● **Source information**

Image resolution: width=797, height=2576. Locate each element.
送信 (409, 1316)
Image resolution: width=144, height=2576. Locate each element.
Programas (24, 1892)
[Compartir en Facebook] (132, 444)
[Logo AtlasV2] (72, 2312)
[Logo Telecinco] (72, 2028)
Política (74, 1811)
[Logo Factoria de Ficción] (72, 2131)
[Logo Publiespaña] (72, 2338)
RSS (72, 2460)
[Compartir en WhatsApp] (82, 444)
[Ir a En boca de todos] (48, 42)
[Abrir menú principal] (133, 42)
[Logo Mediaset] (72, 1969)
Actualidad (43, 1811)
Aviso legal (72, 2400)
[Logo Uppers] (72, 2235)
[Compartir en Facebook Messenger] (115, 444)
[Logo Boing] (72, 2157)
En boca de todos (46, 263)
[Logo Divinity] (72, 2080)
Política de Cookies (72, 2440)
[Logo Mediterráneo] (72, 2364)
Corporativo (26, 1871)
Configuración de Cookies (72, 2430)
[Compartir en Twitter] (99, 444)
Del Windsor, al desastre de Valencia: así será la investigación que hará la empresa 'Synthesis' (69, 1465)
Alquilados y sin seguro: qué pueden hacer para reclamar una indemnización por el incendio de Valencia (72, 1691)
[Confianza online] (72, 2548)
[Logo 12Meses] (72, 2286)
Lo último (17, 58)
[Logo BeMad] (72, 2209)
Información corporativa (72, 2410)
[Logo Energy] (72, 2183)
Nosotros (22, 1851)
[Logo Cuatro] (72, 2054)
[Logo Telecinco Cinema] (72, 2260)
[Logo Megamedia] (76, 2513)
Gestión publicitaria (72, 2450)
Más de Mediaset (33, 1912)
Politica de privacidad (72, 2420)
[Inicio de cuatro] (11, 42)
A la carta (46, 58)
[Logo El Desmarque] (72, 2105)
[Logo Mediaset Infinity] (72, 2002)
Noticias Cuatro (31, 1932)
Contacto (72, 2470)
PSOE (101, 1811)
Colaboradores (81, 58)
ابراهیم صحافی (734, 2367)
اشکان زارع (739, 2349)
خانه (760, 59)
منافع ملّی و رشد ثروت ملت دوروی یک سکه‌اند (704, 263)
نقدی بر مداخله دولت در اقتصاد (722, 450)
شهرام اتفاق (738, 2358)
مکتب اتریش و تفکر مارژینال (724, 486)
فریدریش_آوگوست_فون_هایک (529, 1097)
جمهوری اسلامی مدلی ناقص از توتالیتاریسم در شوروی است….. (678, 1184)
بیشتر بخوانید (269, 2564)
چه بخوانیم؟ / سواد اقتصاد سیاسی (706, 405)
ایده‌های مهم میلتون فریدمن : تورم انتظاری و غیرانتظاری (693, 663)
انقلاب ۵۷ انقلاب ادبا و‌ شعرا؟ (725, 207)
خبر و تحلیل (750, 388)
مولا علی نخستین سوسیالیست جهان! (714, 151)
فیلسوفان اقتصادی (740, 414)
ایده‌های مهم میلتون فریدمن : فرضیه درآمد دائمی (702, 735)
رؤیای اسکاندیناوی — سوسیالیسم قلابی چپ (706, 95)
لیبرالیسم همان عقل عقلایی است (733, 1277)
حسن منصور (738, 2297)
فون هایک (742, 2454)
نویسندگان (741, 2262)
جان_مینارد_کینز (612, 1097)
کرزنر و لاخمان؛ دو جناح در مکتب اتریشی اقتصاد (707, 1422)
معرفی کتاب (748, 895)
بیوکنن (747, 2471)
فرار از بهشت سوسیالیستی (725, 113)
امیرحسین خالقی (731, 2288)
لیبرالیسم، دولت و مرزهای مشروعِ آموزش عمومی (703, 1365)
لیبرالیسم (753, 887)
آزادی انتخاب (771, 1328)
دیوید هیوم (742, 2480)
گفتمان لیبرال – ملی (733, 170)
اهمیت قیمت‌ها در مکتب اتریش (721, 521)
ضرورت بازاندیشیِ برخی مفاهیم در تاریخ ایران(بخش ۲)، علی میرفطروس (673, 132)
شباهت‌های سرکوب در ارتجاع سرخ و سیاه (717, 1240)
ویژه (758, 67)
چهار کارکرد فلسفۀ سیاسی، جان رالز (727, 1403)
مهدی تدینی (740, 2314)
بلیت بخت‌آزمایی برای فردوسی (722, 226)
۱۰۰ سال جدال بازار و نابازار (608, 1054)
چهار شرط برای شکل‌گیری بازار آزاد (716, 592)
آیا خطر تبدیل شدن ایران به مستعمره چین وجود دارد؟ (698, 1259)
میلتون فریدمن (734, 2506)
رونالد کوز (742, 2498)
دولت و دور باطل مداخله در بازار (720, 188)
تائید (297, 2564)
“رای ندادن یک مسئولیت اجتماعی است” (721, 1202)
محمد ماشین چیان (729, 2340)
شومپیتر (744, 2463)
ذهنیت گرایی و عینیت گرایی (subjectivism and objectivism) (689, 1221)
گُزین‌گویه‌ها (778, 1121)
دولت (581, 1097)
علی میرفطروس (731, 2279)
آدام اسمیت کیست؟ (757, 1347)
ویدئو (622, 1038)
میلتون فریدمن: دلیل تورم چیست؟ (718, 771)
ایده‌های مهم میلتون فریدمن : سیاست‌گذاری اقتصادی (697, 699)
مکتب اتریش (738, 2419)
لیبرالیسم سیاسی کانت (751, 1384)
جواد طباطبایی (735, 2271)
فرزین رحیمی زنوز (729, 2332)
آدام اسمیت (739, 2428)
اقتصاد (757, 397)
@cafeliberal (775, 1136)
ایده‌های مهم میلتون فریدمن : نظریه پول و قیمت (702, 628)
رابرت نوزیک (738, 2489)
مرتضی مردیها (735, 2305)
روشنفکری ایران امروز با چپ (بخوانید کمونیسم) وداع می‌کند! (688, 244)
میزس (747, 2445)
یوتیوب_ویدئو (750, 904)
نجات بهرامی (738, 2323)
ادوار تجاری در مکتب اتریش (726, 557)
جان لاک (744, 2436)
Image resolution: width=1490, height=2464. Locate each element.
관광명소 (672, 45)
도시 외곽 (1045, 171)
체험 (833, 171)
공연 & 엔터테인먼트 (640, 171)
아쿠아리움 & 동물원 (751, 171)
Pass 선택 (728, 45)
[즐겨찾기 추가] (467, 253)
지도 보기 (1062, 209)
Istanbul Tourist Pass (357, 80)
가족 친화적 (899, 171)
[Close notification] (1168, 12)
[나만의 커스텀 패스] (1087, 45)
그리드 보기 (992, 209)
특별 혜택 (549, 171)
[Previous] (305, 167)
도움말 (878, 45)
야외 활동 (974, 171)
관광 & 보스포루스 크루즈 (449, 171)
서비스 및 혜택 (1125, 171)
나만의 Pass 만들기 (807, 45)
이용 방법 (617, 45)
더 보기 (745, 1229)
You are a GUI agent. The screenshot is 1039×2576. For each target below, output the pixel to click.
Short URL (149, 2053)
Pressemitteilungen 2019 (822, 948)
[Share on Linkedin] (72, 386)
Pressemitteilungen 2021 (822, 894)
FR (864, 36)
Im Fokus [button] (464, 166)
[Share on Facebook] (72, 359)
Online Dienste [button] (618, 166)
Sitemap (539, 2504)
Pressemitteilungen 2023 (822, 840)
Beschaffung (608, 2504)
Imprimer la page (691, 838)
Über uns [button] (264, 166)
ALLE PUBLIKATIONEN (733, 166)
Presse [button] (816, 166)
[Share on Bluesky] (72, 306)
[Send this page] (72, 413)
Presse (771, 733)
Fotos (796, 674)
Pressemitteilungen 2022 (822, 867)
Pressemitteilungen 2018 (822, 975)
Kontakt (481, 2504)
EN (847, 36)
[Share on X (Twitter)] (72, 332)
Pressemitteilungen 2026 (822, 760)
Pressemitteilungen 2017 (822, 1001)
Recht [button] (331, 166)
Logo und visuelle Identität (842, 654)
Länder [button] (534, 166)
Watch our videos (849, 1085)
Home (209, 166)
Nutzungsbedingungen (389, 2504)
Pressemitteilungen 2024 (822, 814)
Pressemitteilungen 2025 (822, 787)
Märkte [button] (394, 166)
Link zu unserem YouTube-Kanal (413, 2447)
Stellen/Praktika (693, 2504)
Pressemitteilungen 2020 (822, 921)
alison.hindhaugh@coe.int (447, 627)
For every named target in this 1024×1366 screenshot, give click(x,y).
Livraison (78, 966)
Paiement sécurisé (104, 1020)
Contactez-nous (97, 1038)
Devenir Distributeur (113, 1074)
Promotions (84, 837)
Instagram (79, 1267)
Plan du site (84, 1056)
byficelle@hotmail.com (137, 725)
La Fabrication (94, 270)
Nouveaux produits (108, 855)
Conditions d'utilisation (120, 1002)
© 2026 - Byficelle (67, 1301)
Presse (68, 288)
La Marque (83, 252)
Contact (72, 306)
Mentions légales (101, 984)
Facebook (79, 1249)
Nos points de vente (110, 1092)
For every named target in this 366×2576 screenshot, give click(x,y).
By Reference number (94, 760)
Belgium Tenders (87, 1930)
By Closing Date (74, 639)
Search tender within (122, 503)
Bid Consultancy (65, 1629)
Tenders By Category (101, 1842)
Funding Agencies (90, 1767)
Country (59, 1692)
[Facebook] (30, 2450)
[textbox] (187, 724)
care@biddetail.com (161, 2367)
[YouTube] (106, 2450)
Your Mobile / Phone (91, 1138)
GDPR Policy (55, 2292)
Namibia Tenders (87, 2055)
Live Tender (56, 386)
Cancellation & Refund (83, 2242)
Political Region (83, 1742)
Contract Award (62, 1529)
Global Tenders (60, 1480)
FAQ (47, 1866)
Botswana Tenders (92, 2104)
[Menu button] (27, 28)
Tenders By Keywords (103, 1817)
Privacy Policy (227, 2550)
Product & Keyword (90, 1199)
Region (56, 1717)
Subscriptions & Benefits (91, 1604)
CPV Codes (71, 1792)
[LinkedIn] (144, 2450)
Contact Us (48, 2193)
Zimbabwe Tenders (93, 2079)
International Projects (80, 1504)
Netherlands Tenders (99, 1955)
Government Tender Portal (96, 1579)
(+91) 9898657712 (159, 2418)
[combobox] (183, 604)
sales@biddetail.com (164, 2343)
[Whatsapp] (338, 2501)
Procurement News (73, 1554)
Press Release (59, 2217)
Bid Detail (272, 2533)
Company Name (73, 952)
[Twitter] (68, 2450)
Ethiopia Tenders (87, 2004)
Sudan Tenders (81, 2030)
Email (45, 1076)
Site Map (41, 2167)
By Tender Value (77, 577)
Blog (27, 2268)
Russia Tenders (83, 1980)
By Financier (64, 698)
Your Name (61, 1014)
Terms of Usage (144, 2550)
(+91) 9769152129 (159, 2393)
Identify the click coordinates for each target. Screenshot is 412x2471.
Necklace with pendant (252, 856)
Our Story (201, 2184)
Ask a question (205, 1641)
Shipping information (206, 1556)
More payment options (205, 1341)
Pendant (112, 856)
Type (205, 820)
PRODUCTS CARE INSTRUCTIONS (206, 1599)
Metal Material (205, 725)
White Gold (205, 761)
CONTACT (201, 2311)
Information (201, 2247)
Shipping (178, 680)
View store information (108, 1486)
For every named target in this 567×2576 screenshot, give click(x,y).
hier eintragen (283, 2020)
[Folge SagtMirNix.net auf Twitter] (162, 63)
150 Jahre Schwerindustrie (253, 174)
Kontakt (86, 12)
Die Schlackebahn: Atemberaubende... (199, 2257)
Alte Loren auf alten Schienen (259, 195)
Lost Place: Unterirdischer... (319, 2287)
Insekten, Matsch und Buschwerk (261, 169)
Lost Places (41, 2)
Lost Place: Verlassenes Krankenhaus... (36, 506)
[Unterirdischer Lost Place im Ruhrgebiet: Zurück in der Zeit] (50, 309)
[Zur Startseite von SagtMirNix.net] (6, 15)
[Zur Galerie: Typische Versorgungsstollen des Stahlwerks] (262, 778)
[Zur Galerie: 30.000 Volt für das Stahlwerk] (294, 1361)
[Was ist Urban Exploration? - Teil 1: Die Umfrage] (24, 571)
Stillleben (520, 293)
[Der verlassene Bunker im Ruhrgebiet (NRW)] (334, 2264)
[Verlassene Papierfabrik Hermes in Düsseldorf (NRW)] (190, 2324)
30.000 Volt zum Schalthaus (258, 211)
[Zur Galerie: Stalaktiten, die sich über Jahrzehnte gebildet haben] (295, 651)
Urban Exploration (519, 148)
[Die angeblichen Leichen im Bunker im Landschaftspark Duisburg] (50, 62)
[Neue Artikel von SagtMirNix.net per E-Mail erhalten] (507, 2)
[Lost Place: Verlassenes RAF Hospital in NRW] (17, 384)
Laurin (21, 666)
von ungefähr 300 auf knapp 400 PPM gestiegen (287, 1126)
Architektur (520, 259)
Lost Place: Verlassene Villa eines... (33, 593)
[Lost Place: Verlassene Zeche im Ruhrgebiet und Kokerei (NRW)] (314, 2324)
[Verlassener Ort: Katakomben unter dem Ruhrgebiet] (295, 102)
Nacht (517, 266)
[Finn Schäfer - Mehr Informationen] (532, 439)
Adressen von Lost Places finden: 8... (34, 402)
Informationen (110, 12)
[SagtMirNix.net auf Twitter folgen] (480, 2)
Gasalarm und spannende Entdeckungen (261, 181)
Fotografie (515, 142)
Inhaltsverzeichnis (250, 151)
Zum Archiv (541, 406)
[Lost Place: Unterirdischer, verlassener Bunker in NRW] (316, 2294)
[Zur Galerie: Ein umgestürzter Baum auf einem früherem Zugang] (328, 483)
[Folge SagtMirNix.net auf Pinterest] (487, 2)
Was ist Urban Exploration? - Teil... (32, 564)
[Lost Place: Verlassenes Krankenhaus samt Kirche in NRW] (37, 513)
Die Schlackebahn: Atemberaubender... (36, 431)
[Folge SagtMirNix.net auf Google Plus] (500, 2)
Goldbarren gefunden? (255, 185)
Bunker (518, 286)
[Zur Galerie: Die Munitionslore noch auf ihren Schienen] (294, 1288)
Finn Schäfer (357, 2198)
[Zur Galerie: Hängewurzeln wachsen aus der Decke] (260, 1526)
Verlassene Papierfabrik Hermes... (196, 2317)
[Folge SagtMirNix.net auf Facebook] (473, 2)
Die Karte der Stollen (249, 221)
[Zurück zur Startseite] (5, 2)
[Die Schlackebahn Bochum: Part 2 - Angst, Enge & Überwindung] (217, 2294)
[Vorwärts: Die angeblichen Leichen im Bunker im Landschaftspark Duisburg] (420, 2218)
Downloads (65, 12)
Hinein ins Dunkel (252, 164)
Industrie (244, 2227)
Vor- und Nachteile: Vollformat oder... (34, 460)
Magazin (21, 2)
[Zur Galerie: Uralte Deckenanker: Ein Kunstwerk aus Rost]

● **Exercise directions**
Identify and extract each line of the listing that contains "فریدمن".

● **Task answer**
ایده‌های مهم میلتون فریدمن : تورم انتظاری و غیرانتظاری (693, 663)
ایده‌های مهم میلتون فریدمن : فرضیه درآمد دائمی (702, 735)
میلتون فریدمن (734, 2506)
میلتون فریدمن: دلیل تورم چیست؟ (718, 771)
ایده‌های مهم میلتون فریدمن : سیاست‌گذاری اقتصادی (697, 699)
ایده‌های مهم میلتون فریدمن : نظریه پول و قیمت (702, 628)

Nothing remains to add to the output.